* [DOCUMENT SOURCE]:
8 janvier 2010

« Philippe Séguin était un homme de courage, de colère et de conviction »

Marc Antoine Jamet, maire de Val-de-Reuil, vice-président du conseil régional de Haute-Normandie, conseiller référendaire à la Cour des comptes, me prie de bien vouloir publier ce texte après le décès de Philippe Séguin.

« Je n’étais pas proche ou ami de Philippe Séguin. Pourtant certains de mes amis comme Nicolas Baverez l’adulaient et j’ai eu la chance de le croiser à plusieurs reprises au cours des vingt-cinq dernières années. Jeune fonctionnaire à Lille, j’avais organisé, en 1986, un de ses premiers déplacements en province comme Ministre des Affaires Sociales. A la demande d'Henri Emmanuelli, dont j’étais le Directeur de cabinet, j’avais veillé à la transmission des responsabilités, d’une équipe à l’autre, lorsque, succédant au Député des Landes, il était devenu Président de l’Assemblée Nationale. Laurent Fabius, fidèle à son élégance, m’avait demandé, entre 1997 et 2001, que l’on respecte le grand parlementaire qu’il était. Enfin, à la Cour des comptes, il avait été mon collègue, puis mon chef de juridiction.

Chacun l’a dit. C’était un Républicain. Mais plus que de l’égalité, de la liberté et de la fraternité, il était amoureux de l’État, de la Patrie, et de la Nation. C’est en cela qu’il rejoignait De Gaulle et Napoléon, qu’il respectait Mitterrand et Gambetta, vénérait Pompidou et Clémenceau. Il croyait aux valeurs de la France. Elles dépassaient, pour lui, la nécessité de l’Europe et faisaient l’originalité de notre pays dans le monde. Il savait la relation profonde, lui l’enfant de la Méditerranée, qui existe entre l’identité et l’intégration. Je l’avais rencontré à Mégara, dans les faubourgs de Carthage, voici peu de temps. Le Tipaza de ce Camus tunisien s’appelait Sidi-Bou-Saïd. Pour avoir vu comment il portait le message international de la France, celui des Droits de l’Homme et des Lumières en Afrique, au Maghreb, je ne crois pas qu’il aurait prisé un débat qui, pour définir ce qu’est un français, s’acharnait à exclure, s’interdisait de comprendre, oubliait le simple bon sens et la tolérance pour recourir à l’anathème et aux charters.

* [BLOC DE DONNÉES]:
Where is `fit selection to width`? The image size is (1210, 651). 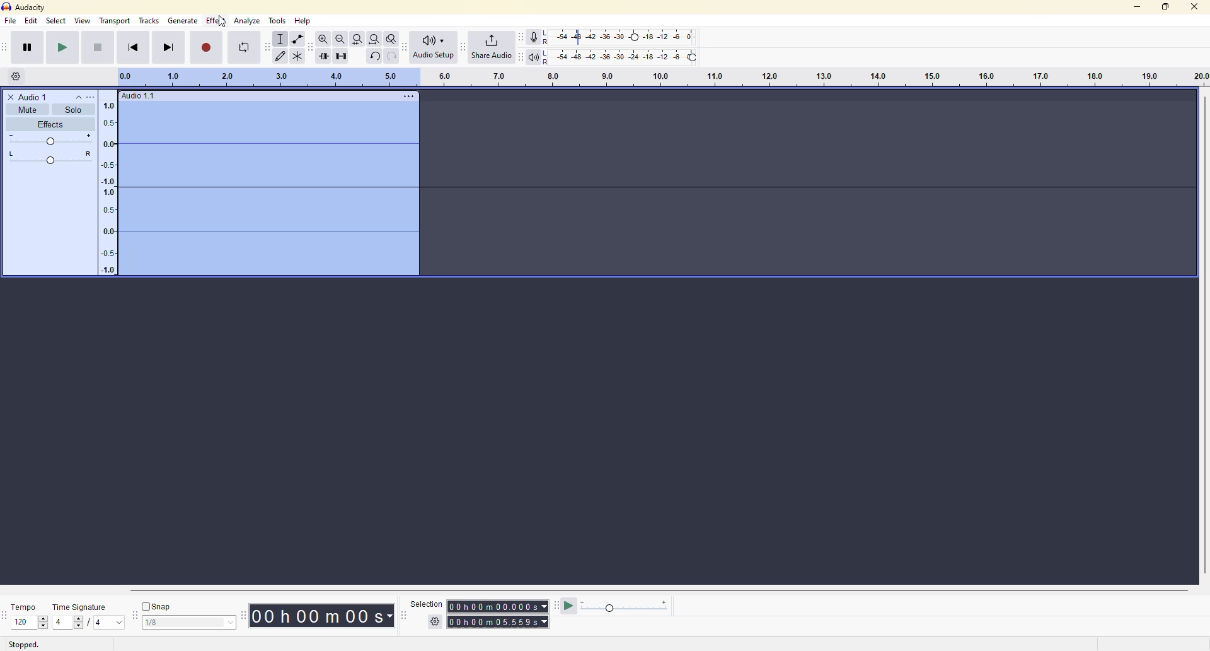
fit selection to width is located at coordinates (357, 38).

* [TRAVAIL À FAIRE]:
1. D'après l'hommage à Philippe Séguin, en quoi celui-ci rejoignait-il De Gaulle et Napoléon ? Répondez en une à trois phrases.
2. Poursuivez l'hommage à Philippe Séguin après sa dernière phrase.
Le matériel fourni n'est pas nécessaire pour réaliser ce travail.

* [CORRIGÉ DES EXERCICES]:
1. Philippe Séguin rejoignait De Gaulle et Napoléon parce que, plus encore que de l'égalité, de la liberté et de la fraternité, il était amoureux de l'État, de la Patrie et de la Nation.

2.
Moins connu, sans doute, était son attachement profond au cérémonial, aux usages, au protocole de la République. Non pas qu’il fut compliqué ou pompeux. Voir un match de football à côté de lui, pas rasé et fasciné, disait sa simplicité. Mais il était clair qu’à l’Elysée, à Matignon, au Palais-Bourbon, «on» représentait par sa fonction le peuple, le drapeau, la constitution. Pas question de s’y comporter en boutiquier ou en palefrenier. Il fallait tenir son rang. On devait à la collectivité des citoyens dignité, intelligence et désintéressement. Il incarnait cette triple dimension à la perfection.


Pour la même raison, l’ancien premier magistrat d’Epinal ne souffrait pas qu’on ne donne pas à un Maire la place que le suffrage universel lui accordait. Au nom de ces principes, au delà du jeu, de la tactique, de la comédie dont, en acteur consommé, il abusait, son visage plissé ne laissait plus apparaître qu’un œil noir face aux dérives d’une présidence à l’américaine, d’une classe politique menée par la communication plus que par la réflexion, de collectivités locales désormais calquées sur le système allemand et laissées sans moyens par une réforme fiscale qu’il qualifiait volontiers
d’« usine à gaz ».

Singulier par les gestes, exceptionnel par les mots, c’était un homme de courage, de colère et de convictions. Il n’était pas exempt de mauvaise foi et, de temps à autre, les parapheurs vers ses collaborateurs volaient bas. C’est paradoxalement ce qui le rendait attachant.

C’était un homme de droite, viscéralement anti-communiste, dont le Gaullisme était tantôt social, tantôt – hélas – libéral et qui, les socialistes en ligne de mire, pouvait être cruel avec ses adversaires. C’est ce qui le rendait agaçant.
C’était un homme gouverné par l’enfance, l’instinct et la mélancolie. C’est ce qui le rendait déroutant.
C’était un homme authentique, puissant, fait de chair et de sang. C’est ce qui le rendait humain tout simplement.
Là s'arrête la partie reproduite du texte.